The handful of pension funds investing in royalties remains limited to the larger end of the spectrum. As is often the case with any pioneering asset class, it is the well-resourced schemes able to test the water, and then as demand increases so the opportunity grows for their medium sized counterparts to join the fray.

Lynda Whitney, partner at consultant Aon Hewitt, says as pension funds become aware of the compatibility of royalties funds with their own investment objectives they should grow in popularity. Whitney adds: “We have seen people looking more widely for those sorts of sources of regular income streams.

“It is certainly something you can see has the right characteristics and be of interest potentially.
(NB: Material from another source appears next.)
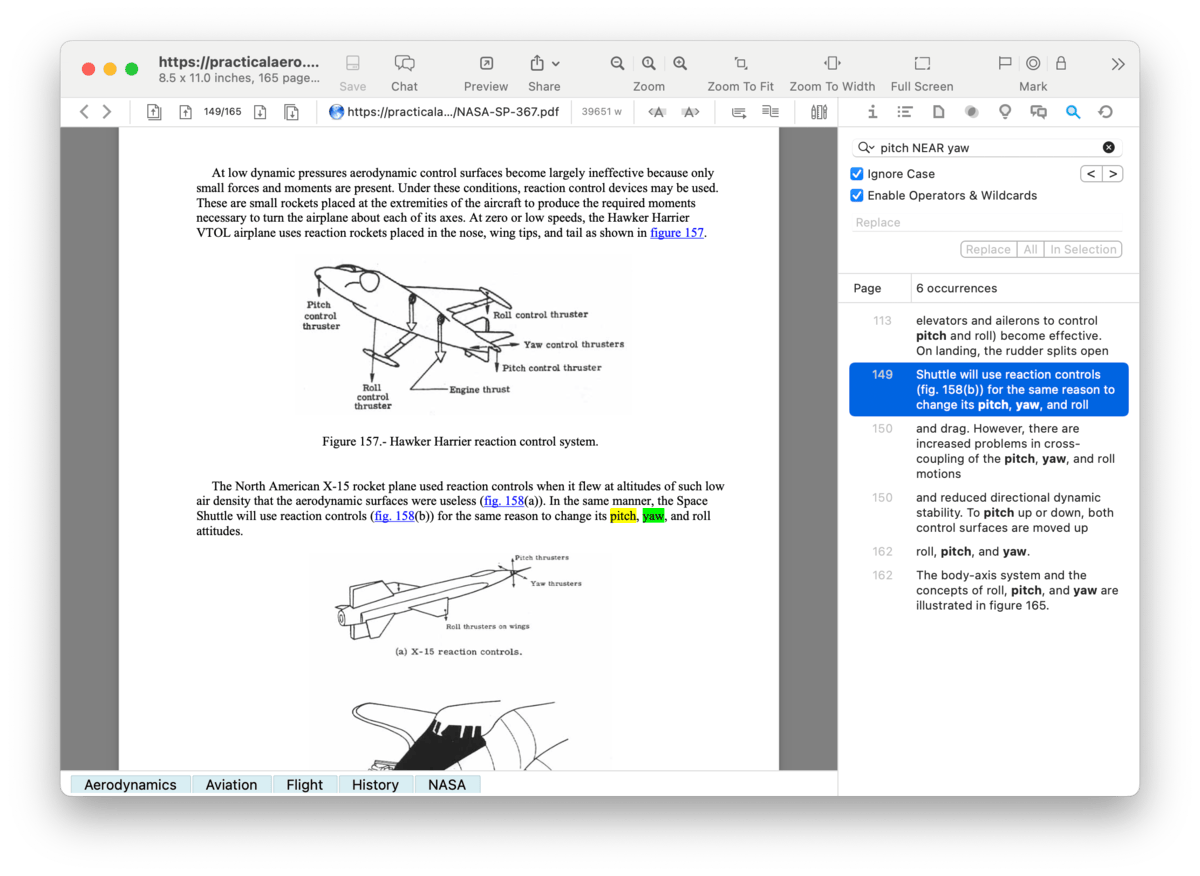Expand the search options magnifier dropdown
1200x876 pixels.
866,148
The lack of investment so far may be an issue of scale or packaging, but it has a number of interesting attributes.”

Providers, too, anticipate an increase in royalty investment. Neuberger Berman’s head of UK institutional Ed Jones, says as pension funds become more sophisticated – either by bringing more investment expertise in-house or working with specialist advisers – he is seeing and anticipating further interest in royalty-based strategies.

So far those offering investment in healthcare royalties have been almost entirely specialist investors. Futch says the complexity involved in assessing the drug risks and structuring the securities, means only firms with the necessary healthcare expertise and with established private equity vehicles focused on these types of opportunities can hope to take part.
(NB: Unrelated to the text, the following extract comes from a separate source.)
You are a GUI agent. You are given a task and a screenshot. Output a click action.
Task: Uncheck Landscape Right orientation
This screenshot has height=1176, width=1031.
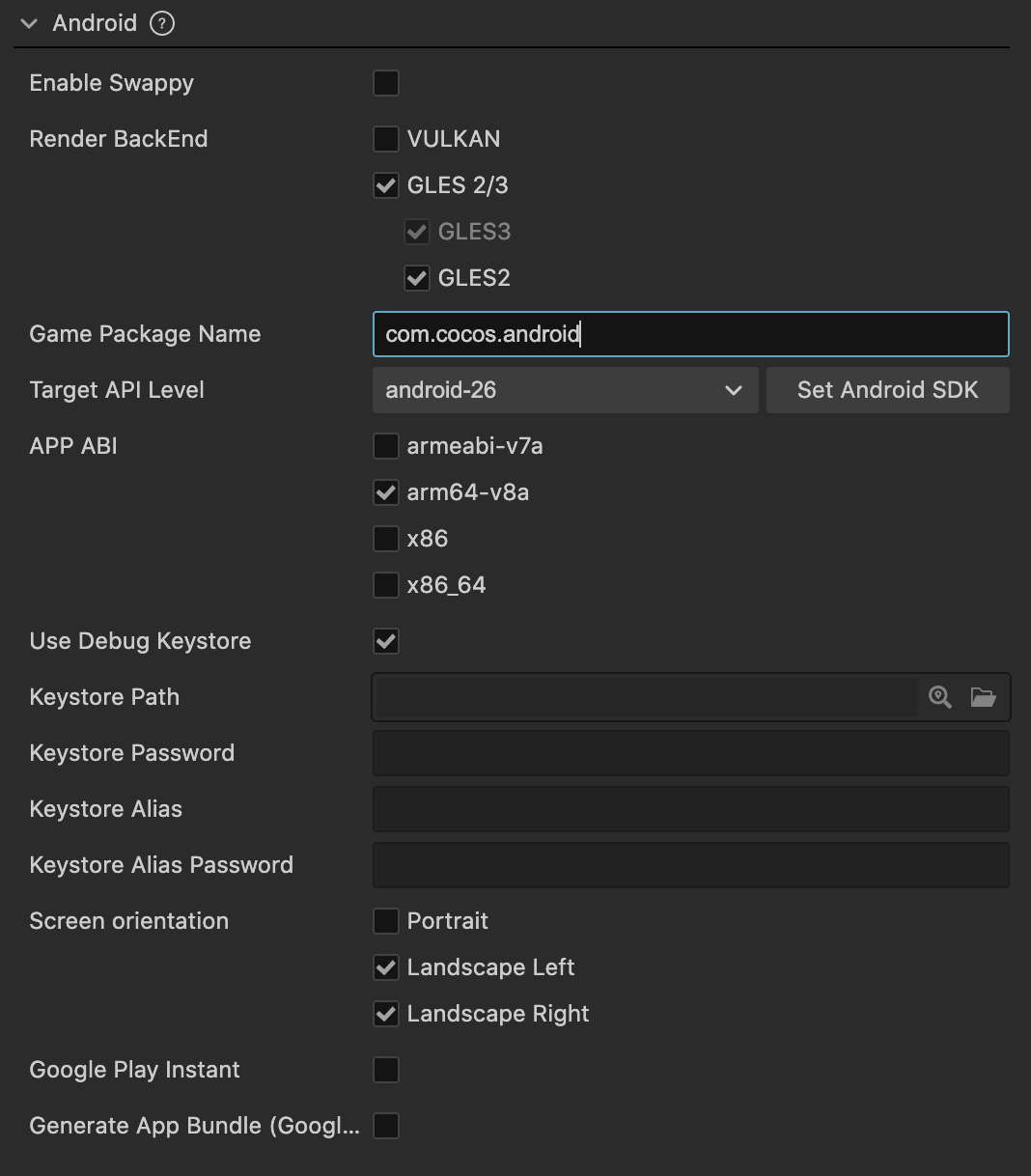click(x=386, y=1014)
However, there is a growing interest from more traditional fund managers in including royalties in their alternative investment funds.

Mike Brooks, co-manager of the Aberdeen Diversified Growth Fund at Aberdeen Asset Management, says he does not have any exposure to healthcare royalties in the current portfolio, but is assessing the asset class for potential investment. Brooks says: “One of the attractive features of the asset class is the potential diversification benefits. Given the potential for returns that are consistent with our approach of investing multiple unrelated areas offering attractive risk-return dynamics, healthcare royalties could be an interesting asset class to add to sit alongside existing alternative investments in aircraft leasing, litigation finance and peer-to-peer lending.”